Table 1: Fluorescence values output from serial dilution of fluorescein. 1 in 10 dilutions were made from 10 µM fluorescein on the left, through to phosphate-buffered saline (PBS) on the right.

Transformations, Fluorescence and Colony Counts

E. coli DH5α cells were transformed with a positive control, GFP producing plasmid, a negative control, as well as a series of GFP expression plasmids that vary in their levels of expression. Transformation was first attempted with our team's protocols on cells we had made competent however we were unsuccessful. Due to the low amount of DNA per well, the second attempt was made following the iGEM protocols and with commercial competent cells. This method yielded successfully transformed cells for all of the parts of the study.

The bacteria were each grown overnight, diluted to a standardised starting OD, and allowed to grow, their fluorescence and OD measured at the start and end of the period of growth. The calibration protocols conducted previously allowed us to convert these results to a set of values, hopefully equivalent across all participating laboratories.

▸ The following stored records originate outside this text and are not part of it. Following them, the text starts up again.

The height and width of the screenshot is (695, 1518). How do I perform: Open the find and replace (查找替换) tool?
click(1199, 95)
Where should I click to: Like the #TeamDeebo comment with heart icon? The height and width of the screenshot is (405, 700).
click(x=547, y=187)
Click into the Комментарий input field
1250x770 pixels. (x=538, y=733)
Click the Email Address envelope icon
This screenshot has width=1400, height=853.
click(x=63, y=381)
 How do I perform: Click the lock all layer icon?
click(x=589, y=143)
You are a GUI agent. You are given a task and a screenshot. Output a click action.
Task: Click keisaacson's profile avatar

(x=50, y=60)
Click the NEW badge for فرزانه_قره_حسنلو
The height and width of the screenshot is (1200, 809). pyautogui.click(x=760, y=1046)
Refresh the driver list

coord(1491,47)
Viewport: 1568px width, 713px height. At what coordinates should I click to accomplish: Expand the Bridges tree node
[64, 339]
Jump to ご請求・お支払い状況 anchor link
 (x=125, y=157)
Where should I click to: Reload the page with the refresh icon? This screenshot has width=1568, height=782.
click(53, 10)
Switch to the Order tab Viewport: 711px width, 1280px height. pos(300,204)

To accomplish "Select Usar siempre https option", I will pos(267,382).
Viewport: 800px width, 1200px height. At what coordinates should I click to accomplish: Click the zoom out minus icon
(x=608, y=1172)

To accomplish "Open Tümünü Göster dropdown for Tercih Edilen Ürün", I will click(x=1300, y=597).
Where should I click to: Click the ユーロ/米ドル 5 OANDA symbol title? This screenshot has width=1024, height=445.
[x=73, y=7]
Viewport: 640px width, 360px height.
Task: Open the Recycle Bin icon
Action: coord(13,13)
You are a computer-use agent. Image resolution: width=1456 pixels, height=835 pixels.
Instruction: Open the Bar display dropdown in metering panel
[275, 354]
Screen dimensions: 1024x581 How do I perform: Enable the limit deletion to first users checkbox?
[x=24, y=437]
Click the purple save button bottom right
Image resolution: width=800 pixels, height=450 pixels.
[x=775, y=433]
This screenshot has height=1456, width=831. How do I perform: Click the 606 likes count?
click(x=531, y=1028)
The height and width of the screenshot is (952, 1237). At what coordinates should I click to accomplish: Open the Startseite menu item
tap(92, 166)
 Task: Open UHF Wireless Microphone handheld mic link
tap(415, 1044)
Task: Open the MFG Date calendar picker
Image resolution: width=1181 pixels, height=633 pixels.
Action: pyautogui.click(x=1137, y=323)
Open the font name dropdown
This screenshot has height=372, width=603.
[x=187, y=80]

The final experiment in this series involved growing each of the transformed bacteria, diluting them to a standardised OD, and plating to determine the number of colony forming units present in the original culture. This allows for the conversion between OD measurements and a known concentration of cells.

Figure 1: Fluorescence of GFP expressed cultures observed under UV light.


A key issue facing the scientific community is the reproducibility of experiments across different laboratories. The interlab study proposes an outstanding initiative in combating such discrepancies. Our team firmly believes that these standardisation techniques should be applied to all experiments where possible to increase the repeatability of results across laboratories.

We faced difficulties in transforming the bacterial cells with such a small amount of DNA as our methods normally use a substantial amount more. As previously mentioned, we were able to overcome this using the iGEM protocol for transformation and comercial competent cells. Once transformed, we also experienced issues in getting the bacteria to grow sufficiently in the 6 hour period. This was later found to be an issue with the luria broth used for the experiment, although this issue was not resolved before the conclusion of the interlab study. The calibration protocols employed should have accounted for this low level of growth as results were standardised based on a known OD.

Our team followed the protocols of the interlab study so that all results achieved would be valid across all participating laboratories, however the amount of plastic waste generated was noted by several team members. Several suggestions for future studies were made, such as diluting directly into reuseable cuvettes, rather than disposable 2.0 mL tubes.